Oxford’s COVID-19 Vaccine Induces Strong Immune Responses in Early-Stage Trial

An ongoing clinical trial led by Oxford University investigating a potential severe acute respiratory syndrome coronavirus 2 (SARS-CoV-2) vaccine against the novel coronavirus disease 2019 (COVID-19) reported encouraging early results, according to investigators.¹

Published in The Lancet, the phase 1/2 COV001 study’s investigators found that a single dose of the AZD1222 vaccine, previously known as ChAdOx1 nCoV-19, prompted effective immune and T cell responses. More specifically, the dose resulted in a 4-fold increase in antibodies for SARS-CoV-2 in 95% of participants 1 month following receiving the vaccine, and all participants showed a T cell response that remained 2 months after being administered AZD1222.²

AZD1222 was cocreated by the University of Oxford and its company, Vaccitech, through a replication-deficient chimpanzee viral vector based on a weakened version of adenovirus, a common cold virus, which causes infections in chimpanzees.

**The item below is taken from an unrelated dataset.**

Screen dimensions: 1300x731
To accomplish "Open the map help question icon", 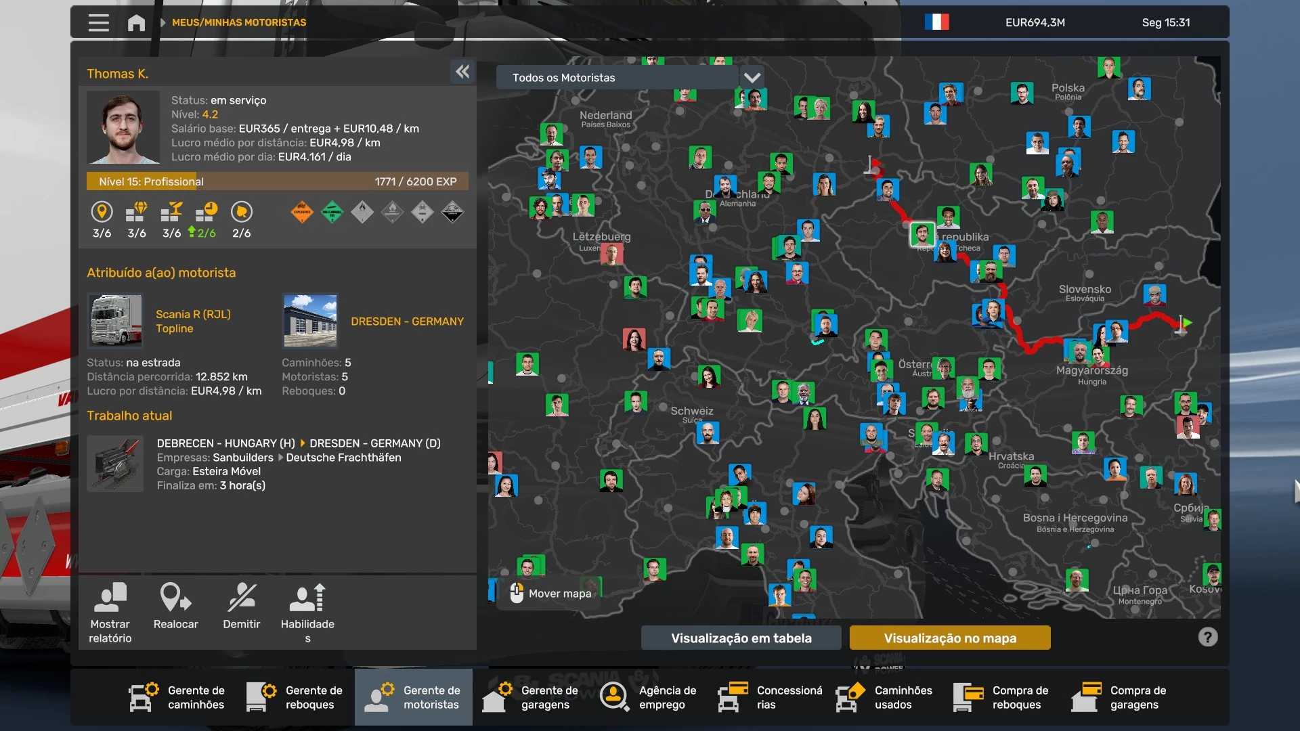I will pyautogui.click(x=1208, y=637).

Adenovirus also houses genetic material of the SARS-CoV-2 virus spike protein.²

The phase 1/2 trial, which incorporated 1077 healthy adult participants, correlated the vaccine with strong antibody and T cell immune responses up to day 56 on the trial, which plans to evaluate participants for 364 days.¹

Adding to these interim results, investigators also evaluated a second dose of the vaccine in a sub-group of 10 participants and found an even stronger immune response.¹

The blinded, multicenter, randomized controlled phase 1/2 COV001 trial assessed single dose AZD1222 in individuals between the ages of 18 to 55 years old against a comparator meningococcal conjugate vaccine called Men ACWY. In addition to the single dose, 10 adults also received 2 doses of AZD1222 1 month apart. Researchers drew blood samples and engaged participants in clinical assessments for safety and immunogenicity at day 0 and 28 so far, with plans for day 184 and 364 assessments as well. ²

Investigators used the MNA80 assay to deduce neutralizing activity against the virus, of which 91% of the study participants demonstrated. Data also found that neutralizing antibody levels expressed similarities to those noted in convalescent COVID-19 patients.²

Adverse events (AEs) related to administration of AZD1222 reflected previous studies and included injection site pain and tenderness, mild-to-moderate headache, fatigue, chills, feverishness, malaise and muscle ache, with no serious events reported.²

Following the study results, researchers intend to conduct follow up clinical studies in older adult populations, who present higher rates of comorbidities and therefore are at increased risk of suffering severe complications from the SARS-CoV-2 virus.¹

“We are encouraged by the Phase I/II interim data showing AZD1222 was capable of generating a rapid antibody and T-cell response against SARS-CoV-2,” Mene Pangalos, executive vice president of BioPharmaceuticals R&D, said in a statement.² “While there is more work to be done, today’s data increases our confidence that the vaccine will work and allows us to continue our plans to manufacture the vaccine at scale for broad and equitable access around the world.”

References:

1. COVID-19 vaccine AZD1222 showed robust immune responses in all participants in Phase I/II trial. News Release. AstraZeneca; July 20, 2020. Accessed July 20, 2020. https://www.astrazeneca.com/content/astraz/media-centre/press-releases/2020/covid-19-vaccine-azd1222-showed-robust-immune-responses-in-all-participants-in-phase-i-ii-trial.html.
2. The Lancet: UK’s vaccine against SARS-CoV-2 is safe and induces an immune reaction. News Release. EurekAlert; July 20, 2020. Accessed July 20, 2020. https://www.eurekalert.org/pub_releases/2020-07/tl-tlu072020.php.